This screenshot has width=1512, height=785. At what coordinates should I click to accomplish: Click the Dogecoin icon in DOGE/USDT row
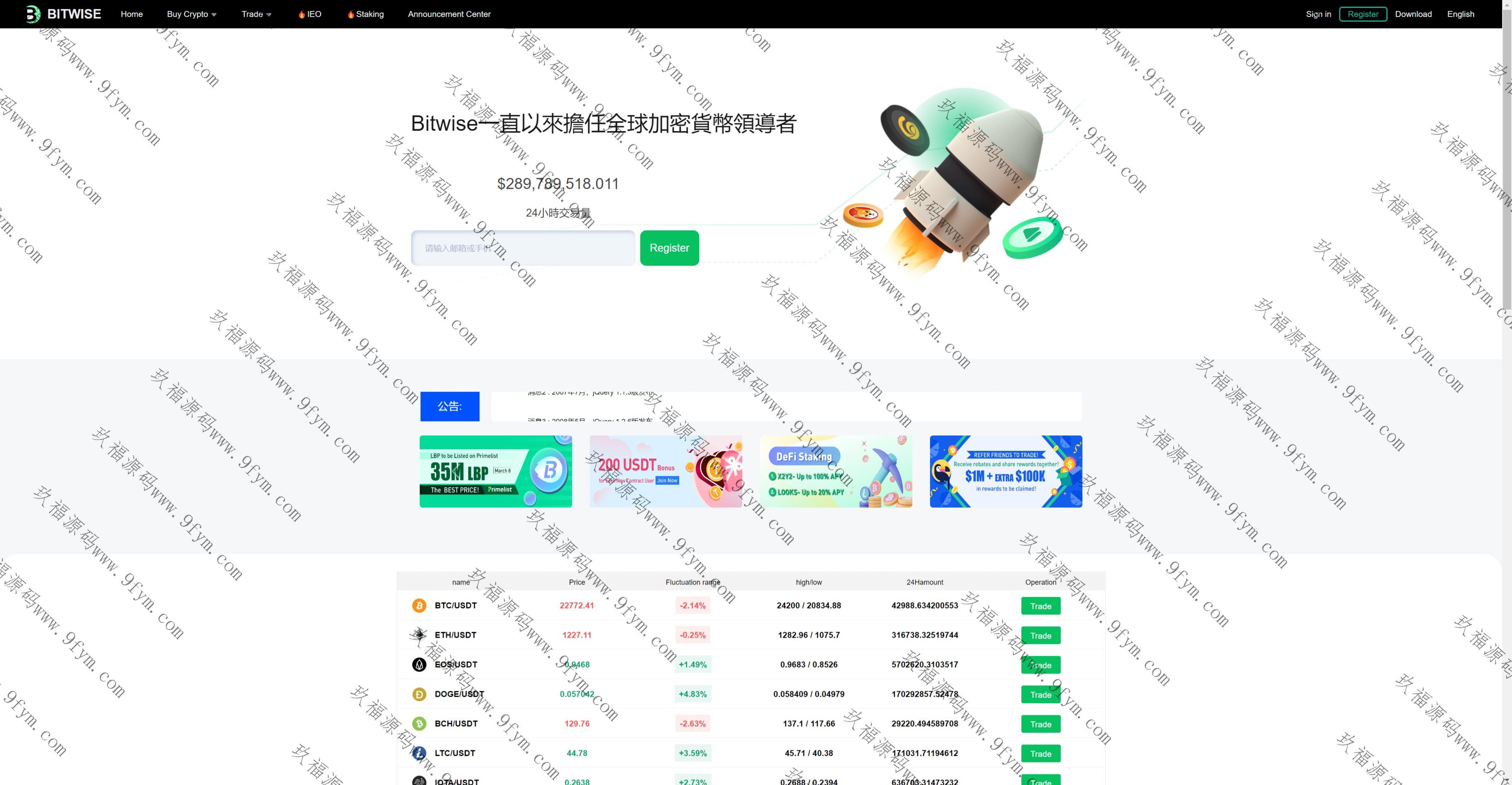[x=419, y=694]
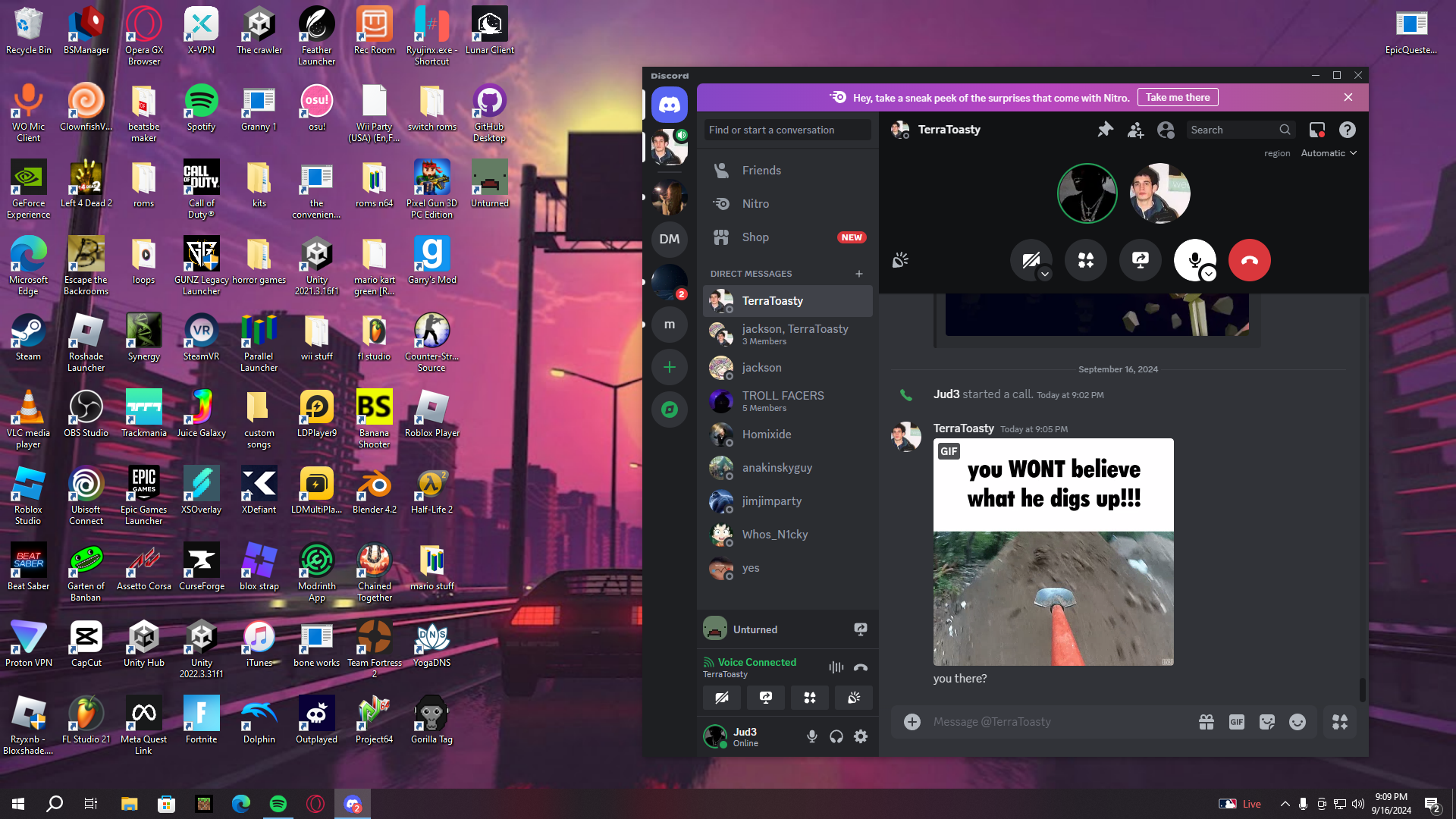
Task: Open the Friends tab
Action: click(761, 171)
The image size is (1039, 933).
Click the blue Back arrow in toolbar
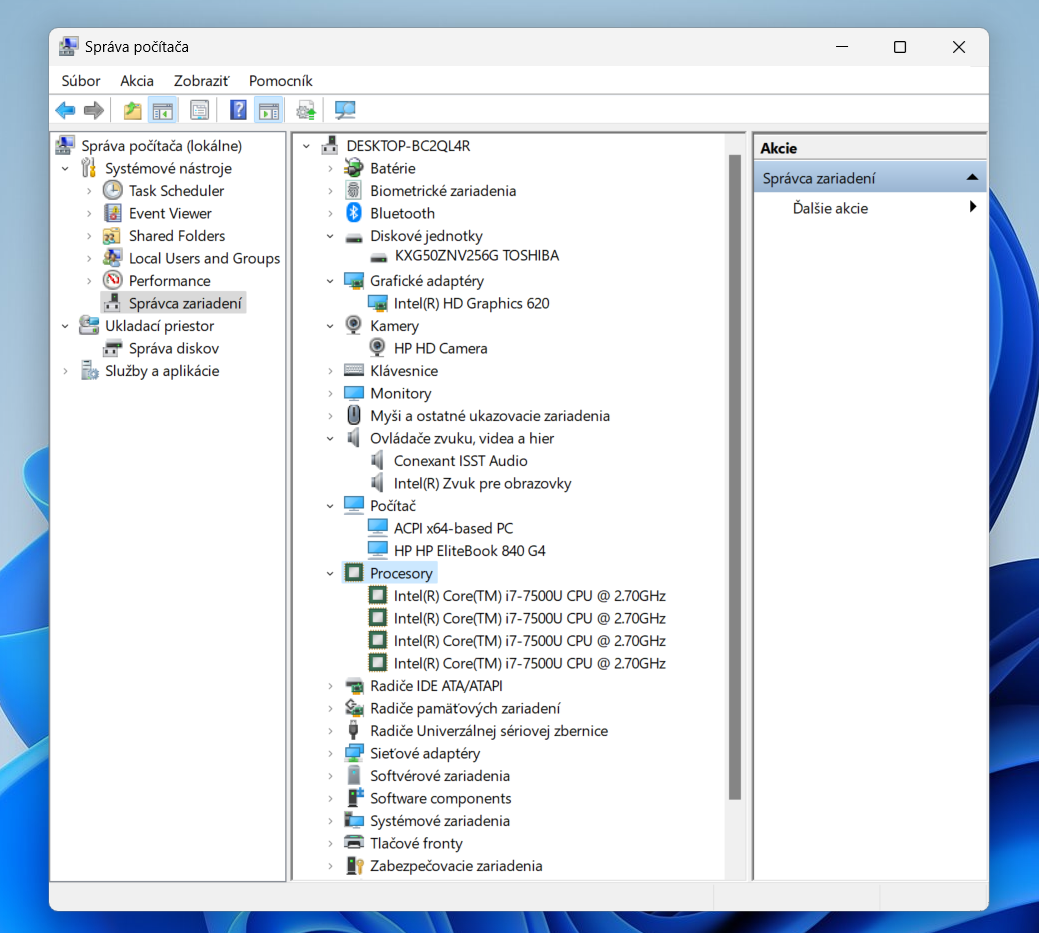(x=65, y=110)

* * *

### WORK TO DO
Reproduce all of the records above word for word, but leave out the pictures.

### WORKED ANSWER
This screenshot has width=1512, height=785. At what coordinates should I click to accomplish: Click the Dogecoin icon in DOGE/USDT row
[x=419, y=694]
Task: Open the Friends tab
Action: click(761, 171)
The image size is (1039, 933).
Click the blue Back arrow in toolbar
(x=65, y=110)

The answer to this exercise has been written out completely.